In 2007, David retained nearly half of their net worth following their divorce. She married Robert Thorpe in 2012.

==Entertainment industry==
Before working full-time on environmental and political issues, David worked in the entertainment industry. She began her career in New York City as a talent coordinator for Late Night with David Letterman. Four years later, she left to start her own management company, representing comedians and comedy writers.

David also produced several comedy specials for HBO, Showtime, MTV, and Fox Television. Upon moving to Los Angeles, she became vice president of comedy development for a division of Fox Broadcasting and developed sitcoms for 20th Century Fox Television. After leaving to raise her daughters, she was one of the producers of An Inconvenient Truth, which won an Academy Award.

==Activism==

===Climate change===
Laurie David has worked publicly on projects aimed at stopping climate change. She founded the Stop Global Warming Virtual March with Robert F. Kennedy, Jr. and Senator John McCain. David has produced other projects to bring the issue of climate change into the mainstream popular culture, including the release of her first book, Stop Global Warming: The Solution Is You!, and the comedy special Earth to America!, which aired on TBS on November 20, 2005.

Aside from the Academy Award-winning documentary An Inconvenient Truth, David produced HBO's Too Hot Not to Handle (a documentary on the effects of climate change in the U.S.), which aired on April 22, 2006. She appeared in Big Ideas for a Small Planet, an environmentalist documentary series on the Sundance Channel.

In a 2006 interview with The Guardian, David admitted that owning two homes on opposite sides of the country and flying in a private jet several times per year is at odds with her message: "Yes, I take a private plane on holiday a couple of times a year, and I feel horribly guilty about it. I probably shouldn't do it. But the truth is, I'm not perfect. This is not about perfection. I don't expect anybody else to be perfect either. That's what hurts the environmental movement – holding people to a standard they cannot meet. That just pushes people away."

===Campaigns===
As a trustee of the Natural Resources Defense Council and a founding member of The Detroit Project, David has spearheaded numerous public education and action campaigns urging Congress and automakers to raise fuel efficiency standards and make higher mileage cars. In January 2004, the NRDC opened the David Family Environmental Action Center.

==Awards==
In 2003, David was honored by the Riverkeeper organization. She also received the Los Angeles-based Children's Nature Institute's Leaf Award in 2003 for her commitment to the environmental education of young children.

In October 2006, Glamour featured David as one of its "Women of the Year". She received the Gracie Allen Award for Individual Achievement from American Women in Radio & Television and the NRDC's 2006 Forces for Nature award for her work against global warming.

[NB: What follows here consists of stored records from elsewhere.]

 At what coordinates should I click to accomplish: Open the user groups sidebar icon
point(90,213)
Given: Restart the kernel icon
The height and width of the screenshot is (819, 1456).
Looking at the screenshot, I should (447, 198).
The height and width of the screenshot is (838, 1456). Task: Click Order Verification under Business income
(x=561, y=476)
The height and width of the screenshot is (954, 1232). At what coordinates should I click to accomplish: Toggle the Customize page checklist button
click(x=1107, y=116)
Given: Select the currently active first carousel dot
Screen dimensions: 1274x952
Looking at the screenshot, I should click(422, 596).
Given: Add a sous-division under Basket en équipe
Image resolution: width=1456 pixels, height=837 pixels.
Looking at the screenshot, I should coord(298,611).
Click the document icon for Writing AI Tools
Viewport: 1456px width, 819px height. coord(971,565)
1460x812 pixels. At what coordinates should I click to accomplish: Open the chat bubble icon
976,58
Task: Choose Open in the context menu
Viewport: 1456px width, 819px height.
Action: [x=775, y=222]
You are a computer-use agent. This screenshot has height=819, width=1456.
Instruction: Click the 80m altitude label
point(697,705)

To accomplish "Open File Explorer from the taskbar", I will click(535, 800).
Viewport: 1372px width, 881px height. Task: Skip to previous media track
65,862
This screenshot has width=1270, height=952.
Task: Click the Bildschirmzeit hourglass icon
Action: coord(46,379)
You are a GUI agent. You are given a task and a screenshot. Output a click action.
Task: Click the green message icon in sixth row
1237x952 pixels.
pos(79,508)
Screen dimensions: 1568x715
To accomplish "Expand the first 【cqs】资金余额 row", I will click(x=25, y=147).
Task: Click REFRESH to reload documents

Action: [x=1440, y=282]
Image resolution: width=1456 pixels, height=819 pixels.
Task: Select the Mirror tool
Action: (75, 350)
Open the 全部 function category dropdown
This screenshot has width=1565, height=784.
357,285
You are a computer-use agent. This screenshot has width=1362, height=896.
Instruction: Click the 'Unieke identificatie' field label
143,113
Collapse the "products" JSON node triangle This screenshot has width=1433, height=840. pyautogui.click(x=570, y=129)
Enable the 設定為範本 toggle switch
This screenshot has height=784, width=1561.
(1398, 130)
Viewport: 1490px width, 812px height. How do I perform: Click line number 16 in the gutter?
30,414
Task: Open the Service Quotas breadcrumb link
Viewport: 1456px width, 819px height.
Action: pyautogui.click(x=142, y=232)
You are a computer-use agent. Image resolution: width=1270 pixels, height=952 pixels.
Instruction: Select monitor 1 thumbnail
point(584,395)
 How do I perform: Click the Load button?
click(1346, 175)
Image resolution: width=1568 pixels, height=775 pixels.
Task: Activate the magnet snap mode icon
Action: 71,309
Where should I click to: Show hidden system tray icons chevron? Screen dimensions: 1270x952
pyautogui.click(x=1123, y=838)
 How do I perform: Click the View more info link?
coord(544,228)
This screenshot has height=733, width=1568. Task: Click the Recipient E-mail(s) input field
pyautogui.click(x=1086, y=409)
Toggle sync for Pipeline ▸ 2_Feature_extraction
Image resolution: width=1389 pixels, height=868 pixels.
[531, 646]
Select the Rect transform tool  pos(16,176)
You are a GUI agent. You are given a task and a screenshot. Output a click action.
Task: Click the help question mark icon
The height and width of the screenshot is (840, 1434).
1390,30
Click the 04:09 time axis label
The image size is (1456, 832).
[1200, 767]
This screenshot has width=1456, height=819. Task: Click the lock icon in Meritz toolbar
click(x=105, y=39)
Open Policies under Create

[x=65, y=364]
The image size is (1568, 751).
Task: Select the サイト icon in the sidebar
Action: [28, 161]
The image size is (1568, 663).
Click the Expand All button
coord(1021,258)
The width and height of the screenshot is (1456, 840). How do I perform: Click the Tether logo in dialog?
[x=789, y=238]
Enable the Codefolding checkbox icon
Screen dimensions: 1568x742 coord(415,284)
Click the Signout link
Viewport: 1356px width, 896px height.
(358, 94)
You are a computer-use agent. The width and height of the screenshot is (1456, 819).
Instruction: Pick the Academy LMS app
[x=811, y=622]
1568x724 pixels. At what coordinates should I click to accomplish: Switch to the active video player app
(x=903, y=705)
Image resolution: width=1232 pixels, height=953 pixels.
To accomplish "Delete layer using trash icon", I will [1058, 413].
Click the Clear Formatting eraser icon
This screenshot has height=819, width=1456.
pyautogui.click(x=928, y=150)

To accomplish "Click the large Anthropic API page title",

David has received numerous other awards and honors, including the Producers Guild of America's Stanley Kramer Award and a Humanitas Prize Special Award. Her environmental work has been honored with the National Audubon Society's Rachel Carson Award in 2007, the Feminist Majority's Eleanor Roosevelt Award, and Bette Midler's Green Goddess Award in 2019.

==Books==
David has written two cookbooks on healthy eating and the importance of family dinner. The Family Dinner was published in 2010, with recipes by Kirstin Uhrenholdt, a foreword by Harvey Karp, and an afterword by Jonathan Safran Foer. The book advocates a return to the domestic tradition of an evening meal (sometimes called supper) shared around the family table. The Family Cooks was published a few years later.

She co-wrote a book on climate for kids, The Down to Earth Guide to Global Warming. In 2021, she co-wrote Imagine It! A Handbook for a Happier Planet, published by Random House/Rodale.

==Bibliography==
- David, Laurie (2006). "Stop Global Warming: The Solution Is You!"